### Exercise goal
The records below must be transcribed exactly, with each picture left out.

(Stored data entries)
#####

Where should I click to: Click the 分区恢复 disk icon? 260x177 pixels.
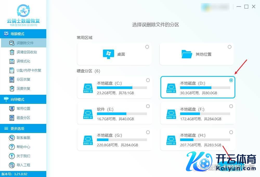pos(12,79)
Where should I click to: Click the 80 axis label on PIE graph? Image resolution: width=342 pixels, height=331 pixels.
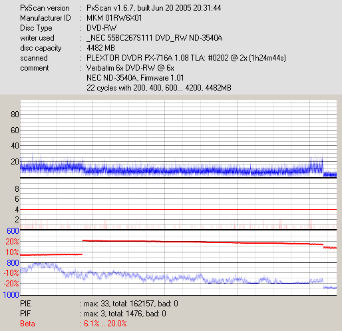point(15,115)
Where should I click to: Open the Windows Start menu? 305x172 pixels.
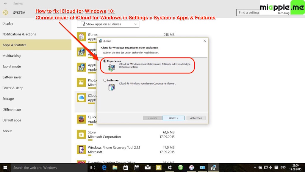point(5,168)
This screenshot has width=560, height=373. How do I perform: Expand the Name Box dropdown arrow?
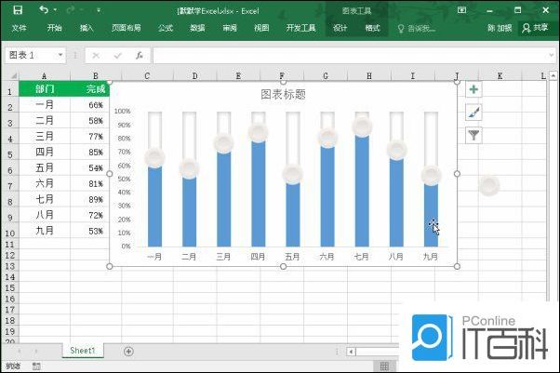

#####

### Answer to the exercise
Where should I click to: Click the 分区恢复 disk icon? 260x177 pixels.
pos(12,79)
Where should I click to: Click the 80 axis label on PIE graph? Image resolution: width=342 pixels, height=331 pixels.
point(15,115)
Where should I click to: Open the Windows Start menu? 305x172 pixels.
point(5,168)
This screenshot has width=560, height=373. How do I perform: Expand the Name Box dropdown arrow?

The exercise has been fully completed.